Praktische Theologie

Autor/Hrsg.:

Müller, Klaus

Titel/Untertitel:

Diakonie im Dialog mit dem Judentum. Eine Studie zu den Grundlagen sozialer Verantwortung im jüdisch-christlichen Gespräch.

Verlag:

Heidelberg: Winter 1999. 552 S. gr. 8 = Veröffentlichungen des Diakoniewissenschaftlichen Instituts an der Universität Heidelberg, 11. Kart. DM 48,-. ISBN 3-8253-7071-2.

Rezensent:

Bernd Schröder

Diese für den Druck überarbeitete Schrift zur Habilitation Klaus Müllers an der Theologischen Fakultät der Universität Heidelberg beschreitet Neuland - Neuland für die Diakoniewissenschaft und damit paradigmatisch auch für die Praktische Theologie insgesamt. Die Studie zielt nämlich darauf, Grundlagen der Diakoniewissenschaft "im Gespräch zwischen Judentum und Christentum" zu klären (19).

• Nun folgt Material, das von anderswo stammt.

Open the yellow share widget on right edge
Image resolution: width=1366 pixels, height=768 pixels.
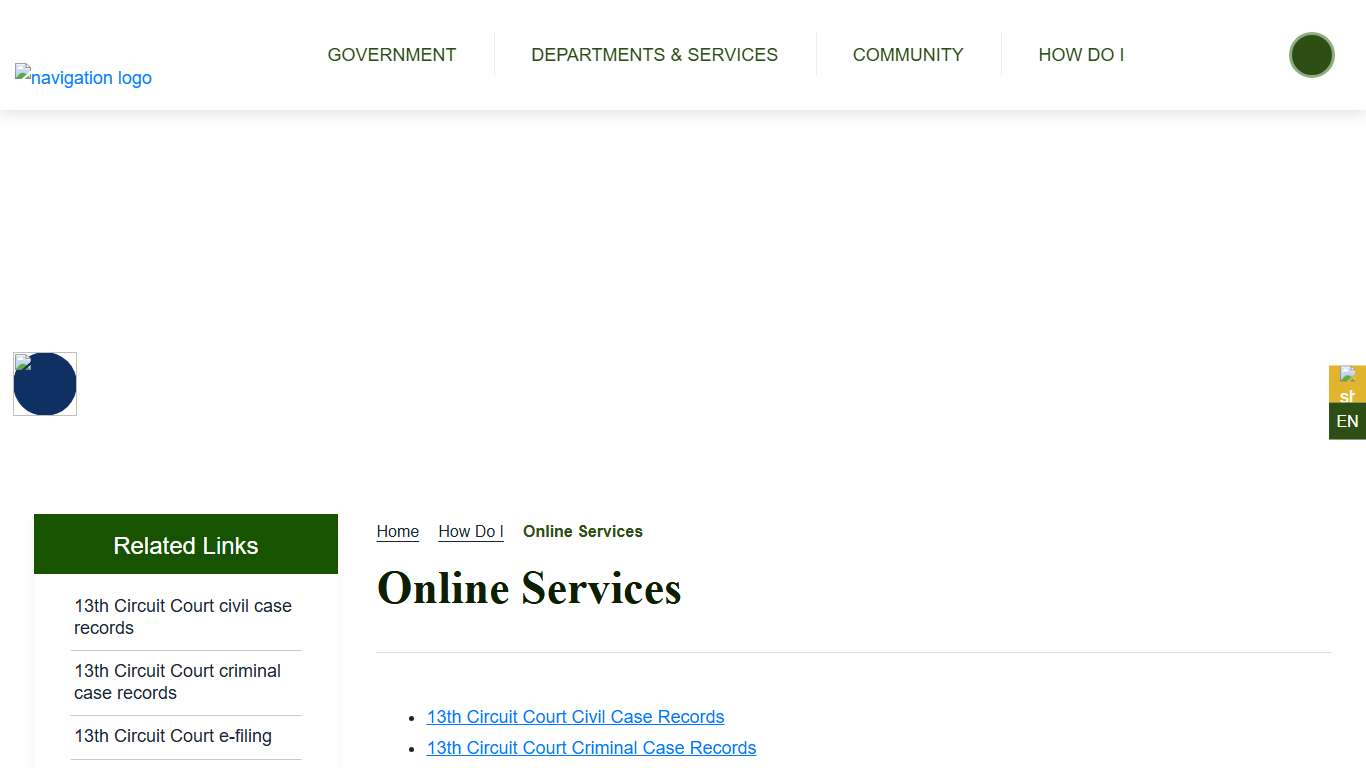click(1347, 384)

Christlicherseits erfordert dies "ein emanzipatorisches Zugehen auf das Judentum und seine Tora" (72; vgl. 20), in diakoniewissenschaftlichem Zusammenhang bedarf es näherhin "einer theologisch ernsthaften Hörbereitschaft [nicht nur auf das Alte Testament, sondern] auch auf die Sozialtraditionen des nachbiblischen-rabbinischen Judentums" (69). "Das Hören auf das Zeugnis Israels ist hier verstanden als Konsequenz aus der Anerkennung seines ungekündigten Bundes mit Gott." (77)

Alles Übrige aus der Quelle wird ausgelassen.